The Bolivian legal team that brought this matter to The Hague, a city on the North Sea coast of the western Netherlands, and argued in their law-suit on, not only territorial grounds lost in the War of the Pacific, but on economic grounds, as well. The Bolivian argument was that the access to the port would help boost their economy. According to TIME , Bolivia struggles economically as they have the second lowest GDP per Capita in South America.
The Guardian reports that former Bolivian President Eduardo Rodríguez Veltze told the judges, “Restoring Bolivia’s sovereign access to the sea would make a small difference to Chile, but it would transform the destiny of Bolivia.” Chile does not see this as the case as they believe that the matter was addressed during the 1904 signing of the “Treaty of Peace and Friendship.”

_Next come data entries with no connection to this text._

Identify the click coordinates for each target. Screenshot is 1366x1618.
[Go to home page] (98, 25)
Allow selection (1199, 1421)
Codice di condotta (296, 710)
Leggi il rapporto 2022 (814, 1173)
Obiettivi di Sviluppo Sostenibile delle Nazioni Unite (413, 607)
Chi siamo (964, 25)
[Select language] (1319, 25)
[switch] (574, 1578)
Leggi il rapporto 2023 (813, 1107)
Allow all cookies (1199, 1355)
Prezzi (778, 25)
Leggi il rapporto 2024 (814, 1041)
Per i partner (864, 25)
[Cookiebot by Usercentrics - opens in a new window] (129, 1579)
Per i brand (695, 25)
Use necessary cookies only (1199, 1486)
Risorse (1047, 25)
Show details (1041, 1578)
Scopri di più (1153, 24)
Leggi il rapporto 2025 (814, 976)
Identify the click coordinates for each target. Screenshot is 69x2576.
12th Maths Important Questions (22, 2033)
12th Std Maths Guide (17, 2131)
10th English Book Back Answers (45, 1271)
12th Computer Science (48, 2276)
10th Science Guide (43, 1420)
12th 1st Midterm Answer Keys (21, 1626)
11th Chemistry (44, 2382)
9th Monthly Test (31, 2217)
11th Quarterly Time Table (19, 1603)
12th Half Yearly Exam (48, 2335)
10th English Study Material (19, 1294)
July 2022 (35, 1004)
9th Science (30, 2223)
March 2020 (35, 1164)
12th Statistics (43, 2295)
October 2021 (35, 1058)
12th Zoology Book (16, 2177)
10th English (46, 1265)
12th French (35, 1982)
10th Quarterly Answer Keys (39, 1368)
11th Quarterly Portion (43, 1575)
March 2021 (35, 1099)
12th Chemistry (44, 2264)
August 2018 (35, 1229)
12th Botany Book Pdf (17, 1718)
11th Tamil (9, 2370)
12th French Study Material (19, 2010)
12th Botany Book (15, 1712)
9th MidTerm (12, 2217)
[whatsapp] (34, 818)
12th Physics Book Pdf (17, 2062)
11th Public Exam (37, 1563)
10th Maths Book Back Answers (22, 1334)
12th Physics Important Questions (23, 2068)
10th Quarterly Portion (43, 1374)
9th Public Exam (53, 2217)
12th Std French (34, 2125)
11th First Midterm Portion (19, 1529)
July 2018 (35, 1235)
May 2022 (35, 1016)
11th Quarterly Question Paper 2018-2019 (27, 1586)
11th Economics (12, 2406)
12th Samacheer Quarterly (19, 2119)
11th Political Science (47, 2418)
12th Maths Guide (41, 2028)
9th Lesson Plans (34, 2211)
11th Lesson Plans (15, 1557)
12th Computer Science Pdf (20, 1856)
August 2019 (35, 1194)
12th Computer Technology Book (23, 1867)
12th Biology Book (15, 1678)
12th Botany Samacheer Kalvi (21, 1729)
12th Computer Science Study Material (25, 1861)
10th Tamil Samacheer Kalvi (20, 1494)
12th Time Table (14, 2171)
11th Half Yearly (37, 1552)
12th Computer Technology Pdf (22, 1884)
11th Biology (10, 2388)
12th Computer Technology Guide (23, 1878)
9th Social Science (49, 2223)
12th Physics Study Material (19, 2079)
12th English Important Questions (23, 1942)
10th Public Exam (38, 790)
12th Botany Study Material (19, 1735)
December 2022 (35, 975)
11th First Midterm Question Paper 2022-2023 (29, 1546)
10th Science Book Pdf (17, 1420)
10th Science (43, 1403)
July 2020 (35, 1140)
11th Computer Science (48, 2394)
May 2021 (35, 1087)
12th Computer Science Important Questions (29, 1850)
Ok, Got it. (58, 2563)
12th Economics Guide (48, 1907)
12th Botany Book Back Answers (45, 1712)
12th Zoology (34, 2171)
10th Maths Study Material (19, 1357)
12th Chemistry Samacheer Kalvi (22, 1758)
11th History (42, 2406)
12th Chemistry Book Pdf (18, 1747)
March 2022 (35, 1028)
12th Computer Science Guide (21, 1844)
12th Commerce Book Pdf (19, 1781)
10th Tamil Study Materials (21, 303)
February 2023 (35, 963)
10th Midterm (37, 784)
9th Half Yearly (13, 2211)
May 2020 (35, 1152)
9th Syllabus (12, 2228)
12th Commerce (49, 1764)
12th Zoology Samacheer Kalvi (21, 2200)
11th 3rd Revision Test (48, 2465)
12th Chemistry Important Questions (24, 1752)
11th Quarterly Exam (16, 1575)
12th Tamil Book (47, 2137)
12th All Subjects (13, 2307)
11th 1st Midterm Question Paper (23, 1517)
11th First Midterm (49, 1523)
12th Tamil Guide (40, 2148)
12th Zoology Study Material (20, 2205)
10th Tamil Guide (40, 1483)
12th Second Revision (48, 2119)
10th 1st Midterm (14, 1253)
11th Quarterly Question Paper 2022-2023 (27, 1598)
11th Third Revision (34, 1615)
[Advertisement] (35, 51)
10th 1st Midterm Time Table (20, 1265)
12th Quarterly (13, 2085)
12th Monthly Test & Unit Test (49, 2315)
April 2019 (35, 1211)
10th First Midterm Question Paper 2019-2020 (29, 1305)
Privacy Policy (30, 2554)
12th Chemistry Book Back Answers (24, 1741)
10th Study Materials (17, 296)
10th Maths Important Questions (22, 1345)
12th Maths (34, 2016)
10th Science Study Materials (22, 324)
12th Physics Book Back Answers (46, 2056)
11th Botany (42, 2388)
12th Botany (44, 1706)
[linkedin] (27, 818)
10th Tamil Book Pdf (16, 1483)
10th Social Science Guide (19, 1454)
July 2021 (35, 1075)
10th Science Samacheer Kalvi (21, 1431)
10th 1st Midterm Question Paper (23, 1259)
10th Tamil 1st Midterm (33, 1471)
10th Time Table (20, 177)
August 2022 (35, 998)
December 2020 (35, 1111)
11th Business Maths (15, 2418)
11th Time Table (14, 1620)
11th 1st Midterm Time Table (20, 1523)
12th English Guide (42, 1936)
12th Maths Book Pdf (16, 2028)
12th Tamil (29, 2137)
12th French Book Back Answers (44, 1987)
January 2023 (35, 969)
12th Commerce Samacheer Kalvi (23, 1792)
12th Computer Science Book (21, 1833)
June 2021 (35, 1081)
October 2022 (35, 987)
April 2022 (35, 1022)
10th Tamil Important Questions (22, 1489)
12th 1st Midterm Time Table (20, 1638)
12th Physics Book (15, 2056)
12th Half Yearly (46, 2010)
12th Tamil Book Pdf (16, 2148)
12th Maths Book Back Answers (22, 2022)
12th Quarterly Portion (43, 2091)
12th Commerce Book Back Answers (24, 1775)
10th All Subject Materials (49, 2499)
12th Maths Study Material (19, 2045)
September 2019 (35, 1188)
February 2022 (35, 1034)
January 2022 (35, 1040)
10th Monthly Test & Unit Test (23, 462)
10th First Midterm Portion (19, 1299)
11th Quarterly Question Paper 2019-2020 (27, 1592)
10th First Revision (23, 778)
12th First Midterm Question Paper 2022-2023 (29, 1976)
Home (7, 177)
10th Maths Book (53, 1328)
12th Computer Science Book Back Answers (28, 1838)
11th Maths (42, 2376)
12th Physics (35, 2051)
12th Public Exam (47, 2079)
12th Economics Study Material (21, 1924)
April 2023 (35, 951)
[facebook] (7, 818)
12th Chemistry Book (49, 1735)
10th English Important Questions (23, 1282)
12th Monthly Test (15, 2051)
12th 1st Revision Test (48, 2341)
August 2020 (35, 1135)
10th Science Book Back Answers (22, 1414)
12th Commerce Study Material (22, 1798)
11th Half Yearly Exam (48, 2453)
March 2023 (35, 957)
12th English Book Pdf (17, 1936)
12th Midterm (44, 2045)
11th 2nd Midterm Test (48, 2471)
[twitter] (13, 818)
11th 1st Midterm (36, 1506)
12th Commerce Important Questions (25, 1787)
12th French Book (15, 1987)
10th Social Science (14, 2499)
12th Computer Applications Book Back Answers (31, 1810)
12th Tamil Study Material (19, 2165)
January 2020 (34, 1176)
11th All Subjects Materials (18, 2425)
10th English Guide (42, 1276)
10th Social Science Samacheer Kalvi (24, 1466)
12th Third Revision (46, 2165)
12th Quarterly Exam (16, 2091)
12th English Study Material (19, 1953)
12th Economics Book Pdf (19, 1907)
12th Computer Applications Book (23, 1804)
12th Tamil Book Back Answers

Chile and Bolivia have not had diplomatic relations since the 1970s, and tensions have not yet cooled down. Al Jazeera states that, every year Chile celebrates their victory in the war against Bolivia, while Bolivia celebrates the Day of the Sea, in the hopes to have access of the Sea returned to them. TIME reports that Bolivia’s first indigenous president, Evo Morales, spoke out after the ruling stating that “[Bolivia] will never give up [its] sovereign access to the sea.”
Morales has also been accused by his Chilean counterpart, Sebastian Piñera, of using the law-suit to gain support in the 2019 presidential elections, despite seeking a controversial fourth term. In 2016, Bolivians voted in a referendum to deny him the right to run, but the constitutional court later ruled that he could. After this international defeat, the Economist estimates that only 29 percent of Bolivians would vote for him in the next October elections.
While the ruling by the International Court of Justice cannot be overturned, there is hope for the Bolivians if the two nations can bridge ties.